GOAL OF THE EXERCISE -> Could you copy the whole listing below exactly as written?

DATA IN THIS EXERCISE ->
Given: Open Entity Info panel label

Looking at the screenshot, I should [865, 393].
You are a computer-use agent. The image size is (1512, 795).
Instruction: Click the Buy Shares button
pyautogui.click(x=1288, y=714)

OUTPUT FOR THIS EXERCISE ->
Given: Open Entity Info panel label

Looking at the screenshot, I should [865, 393].
You are a computer-use agent. The image size is (1512, 795).
Instruction: Click the Buy Shares button
pyautogui.click(x=1288, y=714)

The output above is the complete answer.